What you need to do – Find the string "zeigt" in the records. Copy each line that has it.

(Available data Opens)

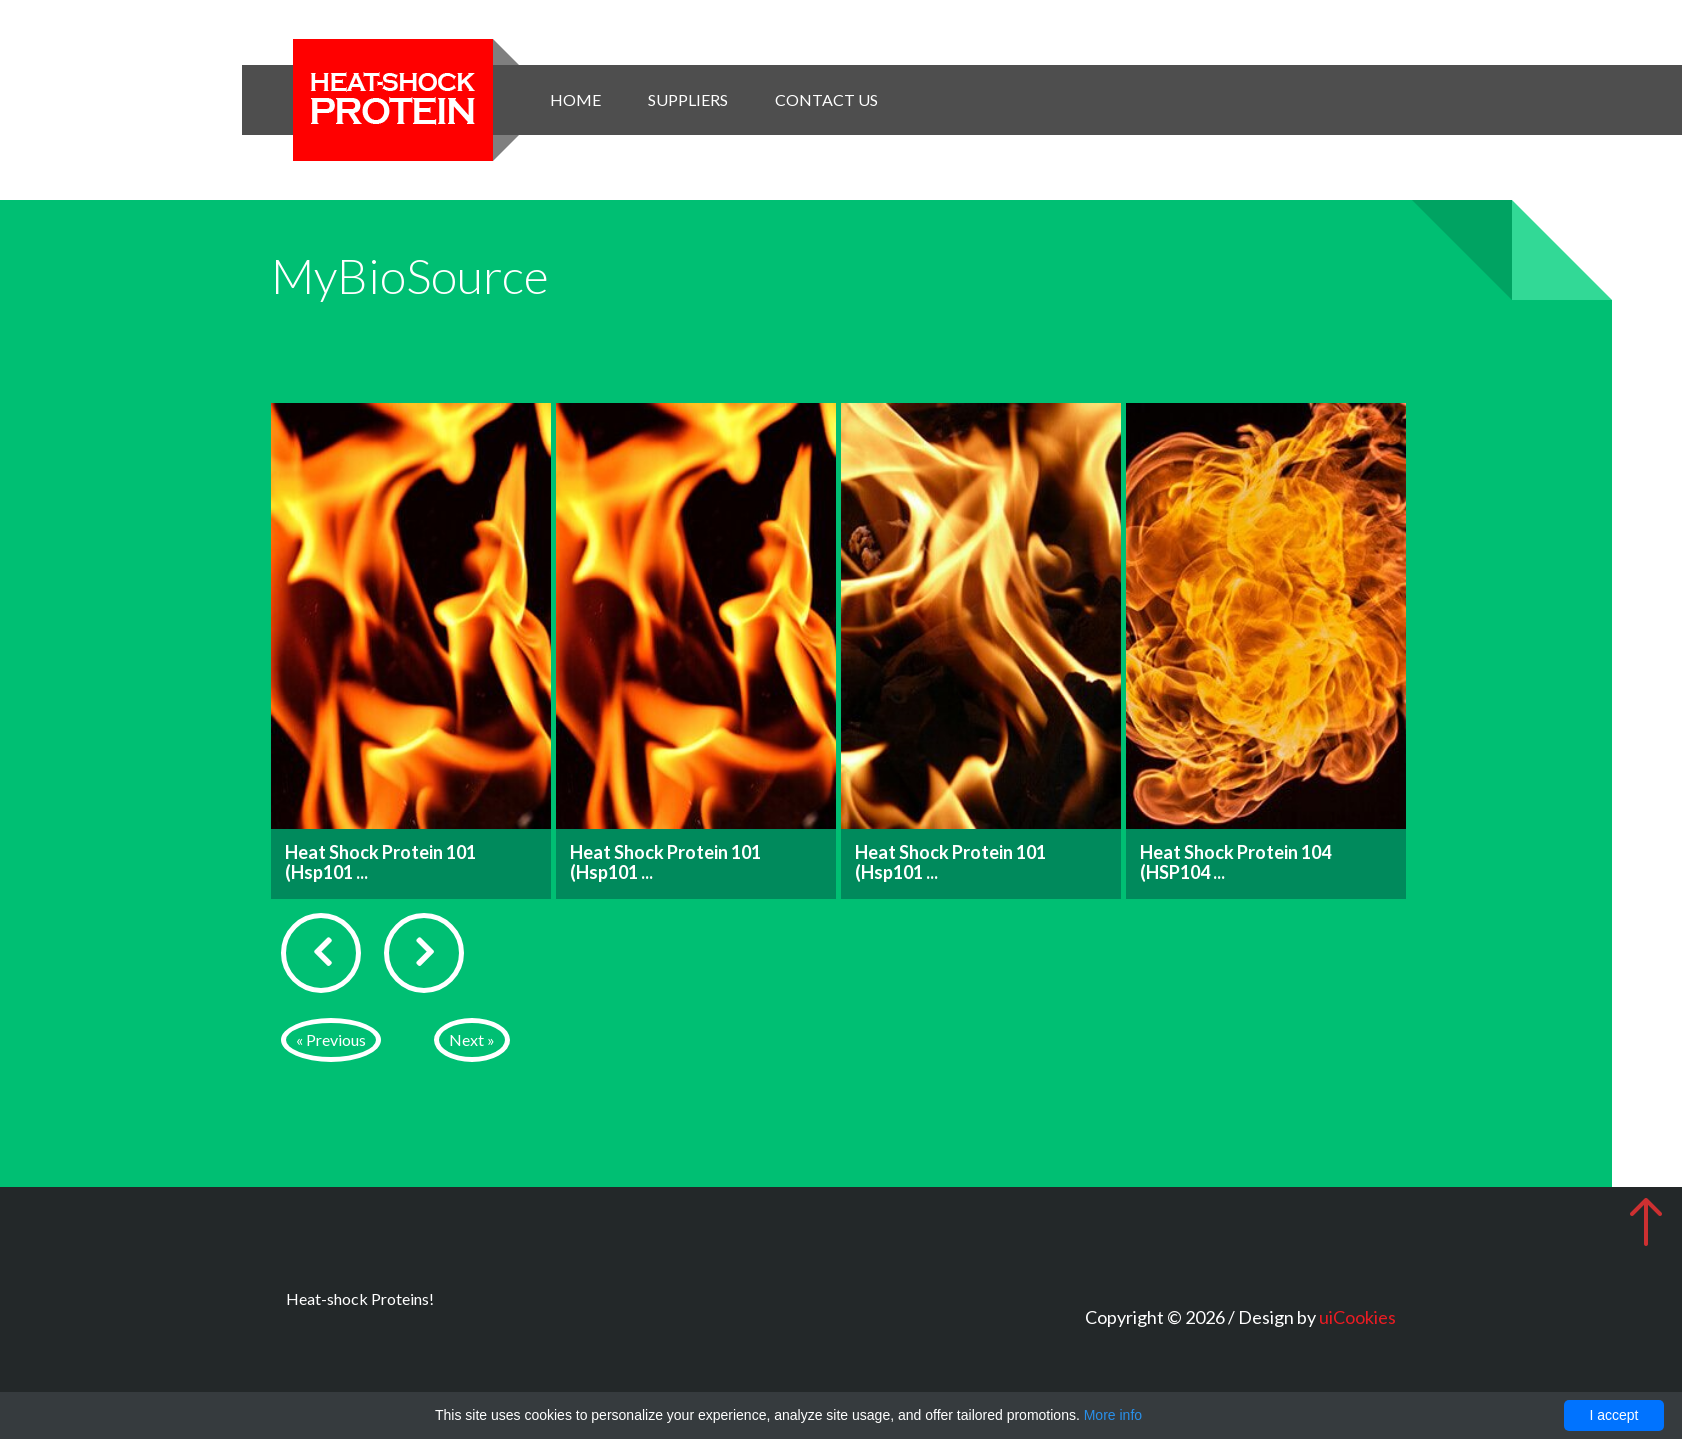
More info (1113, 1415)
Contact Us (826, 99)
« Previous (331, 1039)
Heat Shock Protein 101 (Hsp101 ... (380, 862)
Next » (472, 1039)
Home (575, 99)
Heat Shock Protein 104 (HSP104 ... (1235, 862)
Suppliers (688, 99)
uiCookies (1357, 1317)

(Available data Closes)
(Available data Opens)

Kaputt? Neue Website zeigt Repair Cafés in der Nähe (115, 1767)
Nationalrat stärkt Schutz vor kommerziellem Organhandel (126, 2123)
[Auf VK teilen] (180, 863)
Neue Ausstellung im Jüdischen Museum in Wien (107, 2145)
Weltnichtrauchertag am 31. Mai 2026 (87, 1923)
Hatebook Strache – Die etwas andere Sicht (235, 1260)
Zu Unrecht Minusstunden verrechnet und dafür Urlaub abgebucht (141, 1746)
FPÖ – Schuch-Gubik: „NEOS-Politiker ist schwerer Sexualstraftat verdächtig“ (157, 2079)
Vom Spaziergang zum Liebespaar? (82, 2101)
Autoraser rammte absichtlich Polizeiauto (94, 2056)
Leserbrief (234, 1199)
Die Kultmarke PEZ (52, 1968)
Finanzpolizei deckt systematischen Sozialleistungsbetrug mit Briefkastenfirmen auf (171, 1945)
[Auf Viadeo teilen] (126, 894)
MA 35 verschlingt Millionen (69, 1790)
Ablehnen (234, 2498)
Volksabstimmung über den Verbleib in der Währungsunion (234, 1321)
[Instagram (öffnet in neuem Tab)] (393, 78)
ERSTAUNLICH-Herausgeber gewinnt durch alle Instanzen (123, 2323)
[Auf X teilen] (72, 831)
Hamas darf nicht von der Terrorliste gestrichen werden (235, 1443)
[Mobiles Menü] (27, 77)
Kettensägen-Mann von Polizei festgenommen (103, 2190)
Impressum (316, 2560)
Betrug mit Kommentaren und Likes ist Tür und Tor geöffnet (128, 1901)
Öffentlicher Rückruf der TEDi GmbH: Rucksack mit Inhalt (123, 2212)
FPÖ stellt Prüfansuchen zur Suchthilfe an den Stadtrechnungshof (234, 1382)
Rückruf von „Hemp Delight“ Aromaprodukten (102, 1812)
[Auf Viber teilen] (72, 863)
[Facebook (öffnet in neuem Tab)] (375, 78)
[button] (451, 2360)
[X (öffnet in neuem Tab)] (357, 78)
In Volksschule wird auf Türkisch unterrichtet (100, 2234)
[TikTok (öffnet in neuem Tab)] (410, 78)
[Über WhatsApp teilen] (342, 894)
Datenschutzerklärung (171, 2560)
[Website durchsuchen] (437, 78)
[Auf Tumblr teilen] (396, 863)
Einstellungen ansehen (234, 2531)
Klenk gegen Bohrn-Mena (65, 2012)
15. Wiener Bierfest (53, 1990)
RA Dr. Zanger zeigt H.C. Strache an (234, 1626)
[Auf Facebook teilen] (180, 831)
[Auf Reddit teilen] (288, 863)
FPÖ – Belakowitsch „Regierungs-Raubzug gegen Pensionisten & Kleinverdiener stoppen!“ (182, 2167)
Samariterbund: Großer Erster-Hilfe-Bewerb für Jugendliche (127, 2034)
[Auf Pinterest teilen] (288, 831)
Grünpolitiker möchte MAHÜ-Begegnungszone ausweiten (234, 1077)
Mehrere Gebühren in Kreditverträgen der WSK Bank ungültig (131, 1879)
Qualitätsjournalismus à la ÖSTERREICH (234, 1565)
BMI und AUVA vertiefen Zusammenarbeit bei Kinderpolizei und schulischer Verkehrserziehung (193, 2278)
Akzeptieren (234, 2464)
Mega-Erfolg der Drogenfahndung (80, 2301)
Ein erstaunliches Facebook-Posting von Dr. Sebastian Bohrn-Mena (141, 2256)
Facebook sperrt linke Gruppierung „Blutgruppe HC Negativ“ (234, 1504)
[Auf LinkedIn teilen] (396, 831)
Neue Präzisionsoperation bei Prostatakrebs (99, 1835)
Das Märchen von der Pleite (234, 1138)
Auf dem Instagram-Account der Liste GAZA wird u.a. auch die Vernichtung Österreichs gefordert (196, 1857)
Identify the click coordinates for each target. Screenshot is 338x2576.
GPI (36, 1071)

(Available data Closes)

Answer to this problem –
Kaputt? Neue Website zeigt Repair Cafés in der Nähe (115, 1767)
RA Dr. Zanger zeigt H.C. Strache an (234, 1626)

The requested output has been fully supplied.